Quick Recommendation
| Your constraint | Choose |
|---|---|
| You want a llama.cpp-native unquantized file | BF16 - no quantization applied; same quality as the source BF16 checkpoint expected, GGUF format (8.83 GB) |
| You want the best possible quality at smaller size | Q8_0 - statistically indistinguishable from BF16, half the size |
| You want extra quality headroom over 4-bit | Q5_K_M (imatrix) - 64% smaller than BF16, only -0.29 pts (-0.40% rel) on AVG Score |
| You want the best size/quality trade-off (most users) | Q4_K_M (imatrix) - 69% smaller, only -0.81 pts (-1.12% rel) on AVG Score |
| You need the smallest recommended 4B file | IQ3_M (imatrix) - 76% smaller, only -1.50 pts (-2.07% rel) (excellent) |
| You want maximum compression and can tolerate quality loss | IQ4_XS or IQ3_M (avoid IQ3_XXS) |
Benchmark Results
The comparison uses the BF16 source model evaluated with vLLM as the reference baseline. Quantized GGUF variants were evaluated on the full closed-ended benchmark suite (7 medical benchmarks, averaged) and HealthBench (CompassJudger-2-32B-Instruct as judge), using the same benchmark protocol. The BF16 GGUF file is the unquantized GGUF export and has not been separately re-run with llama.cpp; since no quantization is applied, its performance is expected to match the BF16 source model aside from small backend or runtime differences. AVG Score is the average of HealthBench Overall and Closed-Ended Average.

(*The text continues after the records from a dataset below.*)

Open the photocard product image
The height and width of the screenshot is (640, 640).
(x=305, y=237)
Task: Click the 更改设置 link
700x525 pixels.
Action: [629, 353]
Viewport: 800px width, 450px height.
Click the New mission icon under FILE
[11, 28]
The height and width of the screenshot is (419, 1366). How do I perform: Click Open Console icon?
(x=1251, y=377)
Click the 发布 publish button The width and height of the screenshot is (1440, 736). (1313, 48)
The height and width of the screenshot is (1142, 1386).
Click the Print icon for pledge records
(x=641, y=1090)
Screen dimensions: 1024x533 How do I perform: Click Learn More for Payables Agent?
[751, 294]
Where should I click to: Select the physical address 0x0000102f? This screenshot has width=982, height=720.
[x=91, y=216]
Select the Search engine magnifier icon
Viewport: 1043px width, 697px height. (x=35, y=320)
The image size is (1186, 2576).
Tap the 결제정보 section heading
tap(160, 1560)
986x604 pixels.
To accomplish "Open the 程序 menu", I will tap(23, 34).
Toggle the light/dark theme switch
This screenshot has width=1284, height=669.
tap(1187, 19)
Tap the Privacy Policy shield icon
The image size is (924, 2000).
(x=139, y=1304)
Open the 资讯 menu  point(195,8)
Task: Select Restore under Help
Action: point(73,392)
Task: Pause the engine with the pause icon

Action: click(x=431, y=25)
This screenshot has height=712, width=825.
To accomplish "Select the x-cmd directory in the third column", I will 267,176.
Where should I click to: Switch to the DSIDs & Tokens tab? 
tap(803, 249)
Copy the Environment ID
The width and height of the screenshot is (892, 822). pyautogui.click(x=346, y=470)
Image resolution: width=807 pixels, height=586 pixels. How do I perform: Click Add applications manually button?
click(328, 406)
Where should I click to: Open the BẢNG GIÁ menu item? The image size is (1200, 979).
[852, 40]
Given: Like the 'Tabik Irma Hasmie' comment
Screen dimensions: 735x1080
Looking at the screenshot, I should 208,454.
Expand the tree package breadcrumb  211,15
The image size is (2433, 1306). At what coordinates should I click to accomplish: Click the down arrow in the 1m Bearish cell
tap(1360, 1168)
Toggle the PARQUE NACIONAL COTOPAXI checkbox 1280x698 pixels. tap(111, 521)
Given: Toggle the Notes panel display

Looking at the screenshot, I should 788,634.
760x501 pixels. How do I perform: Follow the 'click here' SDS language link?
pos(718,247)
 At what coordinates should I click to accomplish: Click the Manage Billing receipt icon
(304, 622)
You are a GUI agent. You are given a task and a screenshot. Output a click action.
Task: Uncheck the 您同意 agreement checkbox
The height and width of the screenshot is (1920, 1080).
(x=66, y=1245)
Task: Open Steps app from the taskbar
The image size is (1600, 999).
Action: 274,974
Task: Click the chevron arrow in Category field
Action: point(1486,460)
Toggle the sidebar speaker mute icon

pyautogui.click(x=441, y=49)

| Variant | Size (GB) | HealthBench | HB Hard | CE Avg | AVG Score | Δ AVG (pts) | Δ AVG (rel %) | Δ Size |
|---|---|---|---|---|---|---|---|---|
| MedPsy-4B (BF16, vLLM baseline) | 8.83 | 74 | 58 | 70.54 | 72.27 | 0.00 | 0.00% | 0% |
| Q8_0 ★ | 4.69 | 74 | 57 | 70.25 | 72.13 | -0.15 | -0.20% | -47% |
| Q5_K_M ★ | 3.16 | 74 | 58 | 69.96 | 71.98 | -0.29 | -0.40% | -64% |
| Q4_K_M ★ | 2.72 | 73 | 56 | 69.92 | 71.46 | -0.81 | -1.12% | -69% |
| IQ4_NL | 2.60 | 73 | 57 | 69.50 | 71.25 | -1.02 | -1.41% | -71% |
| IQ4_XS | 2.48 | 73 | 57 | 69.39 | 71.20 | -1.08 | -1.49% | -72% |
| IQ3_M ★ | 2.13 | 73 | 58 | 68.55 | 70.78 | -1.50 | -2.07% | -76% |
| IQ3_XXS ⚠ | 1.84 | 69 | 51 | 64.42 | 66.71 | -5.56 | -7.69% | -79% |
HB = HealthBench; CE = Closed-Ended Average (7 medical benchmarks). Δ AVG (pts) is the absolute point change in AVG Score vs the BF16/vLLM source-model baseline (e.g. 72.27 - 71.46 = -0.81). Δ AVG (rel %) is the relative change as a fraction of the baseline (e.g. -0.81 / 72.27 = -1.12%). Δ Size is the relative file-size change vs BF16. ★ Recommended variants (best of class). ⚠ Not recommended due to significant quality degradation. AVG Score = (HealthBench Overall + Closed-Ended Average) / 2. Results averaged over 3 runs with generation parameters: temperature=0.6, top_k=20, top_p=0.95, max_output_tokens=16384. Quantized GGUF variants were evaluated with llama.cpp; the BF16 baseline was evaluated with vLLM. HealthBench evaluated using CompassJudger-2-32B-Instruct.
Key Findings
- Q8_0 is effectively lossless: -0.15 pts (-0.20% relative) AVG Score (72.13 vs 72.27) at 47% smaller (4.69 GB vs 8.83 GB), with no need for imatrix calibration.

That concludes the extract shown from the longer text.